# lump on front of throat



## bethanay66 (Nov 2, 2008)

Our boy Mickey (1-year-old) has been hacking from time to time the last few days but he seemed normal otherwise. Tonight, we felt a fairly large (almost ping-pong ball sized) lump under his skin, but in front of his throat on his neck. He is acting just fine, running around like normal, eating and drinking normally. We are out of town, and it is late here so we will see about getting him to a vet as soon as we can, but does anyone have any immediate thoughts?


----------



## RikiDaisyDixie (Apr 15, 2008)

*I looked it up on google for you*

Some dogs get thyroid tumors on their throats. They are removed and almost all are not cancerous. This could be what it is. Need to get a vet check soon though as the pressure is often on the breathing passage.

I'm not a vet, nor can I see or feel it to look more on google for you...


----------



## murphymoesmamma (Apr 1, 2009)

Prayers for your little Mickey! My first thought also was a thyroid tumor.

Holly


----------



## marb42 (Oct 19, 2008)

I hope it's nothing serious! Let us know what the vet says.
:hug:Gina


----------



## Pixiesmom (Jul 31, 2008)

Fingers crossed that all turns out well.


----------



## Scooter's Family (May 23, 2008)

Hope he's ok!


----------



## bethanay66 (Nov 2, 2008)

Sorry it took me so long to get this posted but thanks for all of the notes and wishes!

The lump was a bit bigger the next day, so we got to a vet first thing; he immediately put us at ease.
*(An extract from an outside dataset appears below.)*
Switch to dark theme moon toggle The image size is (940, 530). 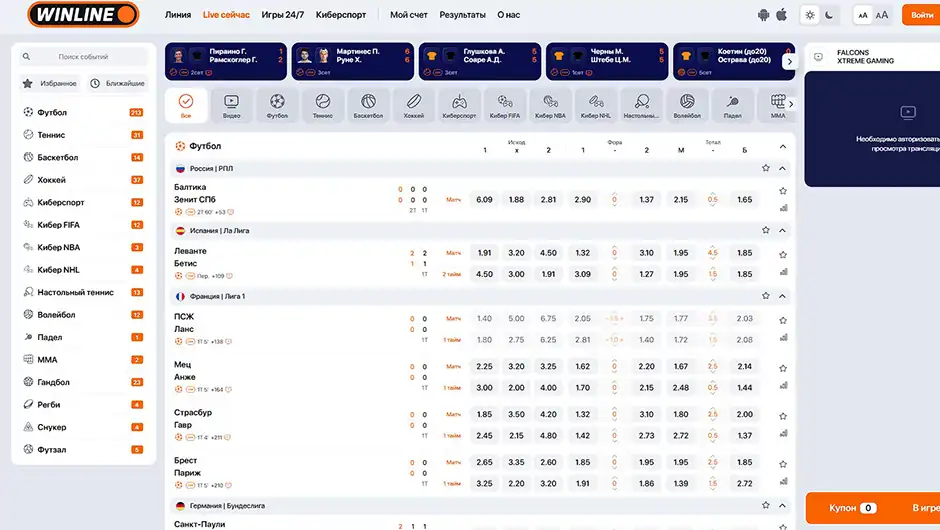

He said it was grass, believe it or not. I have never heard of this before so I thought I'd share (even though I've owned multiple dogs). He said that sometimes when dogs eat grass such as foxtail, a piece of it migrates through their throat and sinus passages to other parts of their head. Most common is the top of the head, but he does see throats as well. It gets infected and swells into a lump rapidly. He could tell this was what it was by the way the lump felt.
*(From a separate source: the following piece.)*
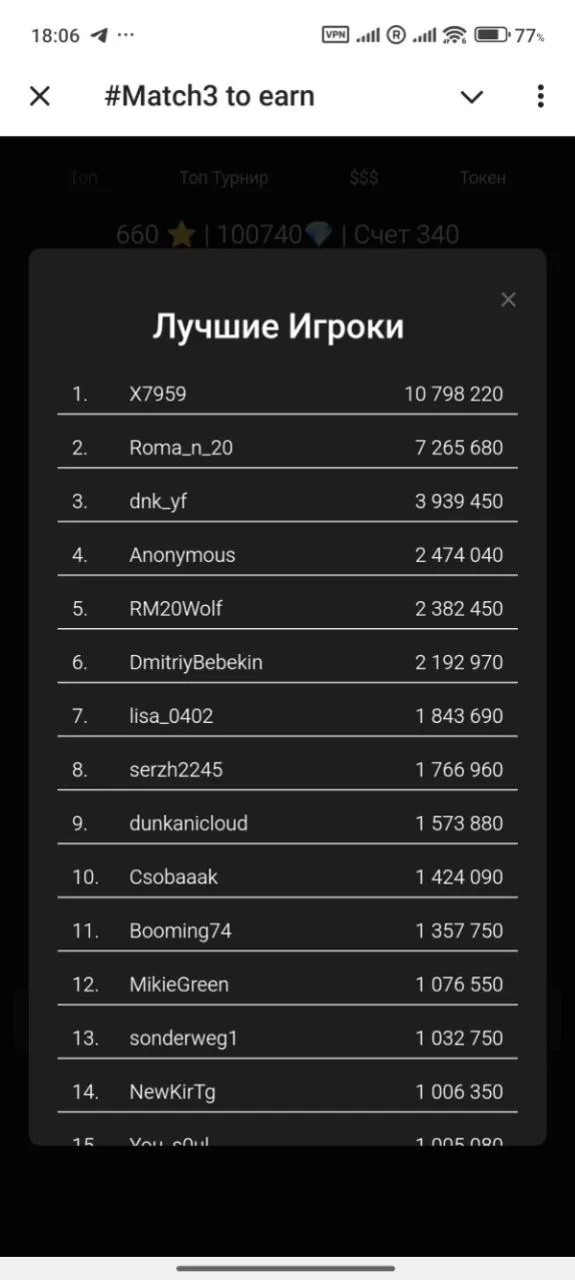
Task: Select first-place player X7959
Action: 287,394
He recommended hot packs on it a few times a day to bring it to a head and then said it would break open, probably within a few days. We were to squeeze out any extra pus, apply hydrogen peroxide to the wound, then get in touch with a vet for a round of antibiotics.

We applied hot packs that day. I am so very glad that I knew what to expect, because if I'd seen what I did with no warning, I think I would have lost it. Soon after waking up the next morning, I noticed Mickey licking his paws. I went over and lifted his head higher--his entire front side was covered with blood and pus. It was awful. 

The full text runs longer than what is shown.